The next section walks you through the configuration of the Icinga monitoring module for Icinga Web 2. This is the core module that provides status and reporting views with robust filtering capabilities.
To get started, click ‘Next’.
Select ‘IDO’ as the monitoring Backend Type and click ‘Next’.
Next, provide the database details for the icinga-ido-mysql monitoring module as specified in Step 4.
Scroll all the way down and click ‘Validate configuration’. If the connection details are correct, you should get a notification that the configuration was successfully validated.
To proceed to the next step, scroll down and click ‘Next’. In the ‘Command Transport’ section, select ‘local Command File’ as the Transport Type. and click ‘Next’.
In the ‘Monitoring Security’ section, accept the defaults by pressing ‘Next’.
Review all the configuration details for the monitoring module and ensure everything is right. Then scroll down and click ‘Finish’.
You should get a notification that Icinga Web 2 has successfully been set up. To login to the WebUI, click on the ‘Login to Icinga Web 2’ button.

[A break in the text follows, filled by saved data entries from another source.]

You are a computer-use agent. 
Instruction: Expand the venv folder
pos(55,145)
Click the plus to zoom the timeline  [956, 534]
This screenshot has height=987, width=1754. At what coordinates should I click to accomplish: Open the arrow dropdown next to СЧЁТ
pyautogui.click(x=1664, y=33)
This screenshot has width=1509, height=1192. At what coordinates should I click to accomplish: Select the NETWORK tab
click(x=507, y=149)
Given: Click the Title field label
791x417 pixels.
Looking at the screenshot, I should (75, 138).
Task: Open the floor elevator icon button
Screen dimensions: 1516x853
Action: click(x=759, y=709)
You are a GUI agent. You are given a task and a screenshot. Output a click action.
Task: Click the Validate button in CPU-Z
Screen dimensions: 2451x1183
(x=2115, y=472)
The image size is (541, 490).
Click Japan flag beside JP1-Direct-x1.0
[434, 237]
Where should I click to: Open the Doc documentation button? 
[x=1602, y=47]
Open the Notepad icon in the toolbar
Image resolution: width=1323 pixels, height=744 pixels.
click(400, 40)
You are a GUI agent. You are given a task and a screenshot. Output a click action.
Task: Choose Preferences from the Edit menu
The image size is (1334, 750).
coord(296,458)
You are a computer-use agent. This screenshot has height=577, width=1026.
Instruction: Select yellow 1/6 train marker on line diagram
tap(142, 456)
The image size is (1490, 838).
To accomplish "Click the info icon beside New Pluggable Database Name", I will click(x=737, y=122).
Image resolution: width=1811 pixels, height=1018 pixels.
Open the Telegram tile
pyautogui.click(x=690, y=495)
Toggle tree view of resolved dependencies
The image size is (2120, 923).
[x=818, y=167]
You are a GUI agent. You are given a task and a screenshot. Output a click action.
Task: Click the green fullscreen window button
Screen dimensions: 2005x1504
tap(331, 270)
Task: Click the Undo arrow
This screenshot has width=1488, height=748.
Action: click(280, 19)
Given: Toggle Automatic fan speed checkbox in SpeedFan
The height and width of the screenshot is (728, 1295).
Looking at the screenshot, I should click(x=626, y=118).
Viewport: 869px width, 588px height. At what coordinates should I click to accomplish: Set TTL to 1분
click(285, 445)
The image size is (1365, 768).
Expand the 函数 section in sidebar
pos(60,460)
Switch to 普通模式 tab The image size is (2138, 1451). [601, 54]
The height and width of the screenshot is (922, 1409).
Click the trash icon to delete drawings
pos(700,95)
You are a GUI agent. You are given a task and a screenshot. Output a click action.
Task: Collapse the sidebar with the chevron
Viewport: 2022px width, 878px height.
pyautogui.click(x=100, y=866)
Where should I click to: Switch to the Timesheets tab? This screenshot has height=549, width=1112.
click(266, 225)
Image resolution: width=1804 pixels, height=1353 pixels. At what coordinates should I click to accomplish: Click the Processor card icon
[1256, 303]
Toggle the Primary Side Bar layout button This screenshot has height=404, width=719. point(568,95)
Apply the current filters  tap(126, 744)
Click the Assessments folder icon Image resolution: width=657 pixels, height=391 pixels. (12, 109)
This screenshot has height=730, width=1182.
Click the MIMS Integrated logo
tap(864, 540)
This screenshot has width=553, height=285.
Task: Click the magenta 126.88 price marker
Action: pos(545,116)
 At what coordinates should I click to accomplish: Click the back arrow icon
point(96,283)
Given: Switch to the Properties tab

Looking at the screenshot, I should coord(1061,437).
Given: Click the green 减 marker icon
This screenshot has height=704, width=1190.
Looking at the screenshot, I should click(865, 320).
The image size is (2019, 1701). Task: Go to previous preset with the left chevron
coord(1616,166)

The login page will appear as shown. Provide the Icinga admin credentials and click on the ‘Login’ button.
This ushers you to the Icinga dashboard as shown. Any existing issues will the displayed. For example, you can see that we have 6 packages with pending upgrades.
To confirm this, we will head over to the terminal and list the packages with pending upgrades.
$ sudo apt list --upgradable
From the output, we can confirm that, indeed, 6 packages have upgrades. To upgrade these packages, we will simply run:
$ sudo apt upgrade -y
And that wraps up our guide today. As you have noted, the installation is quite long and requires a lot of attention to detail. Nonetheless, everything should go well if you carefully follow the steps to the latter.
In this guide, we have demonstrated how to install the Icinga2 monitoring tool on Debian 11/10.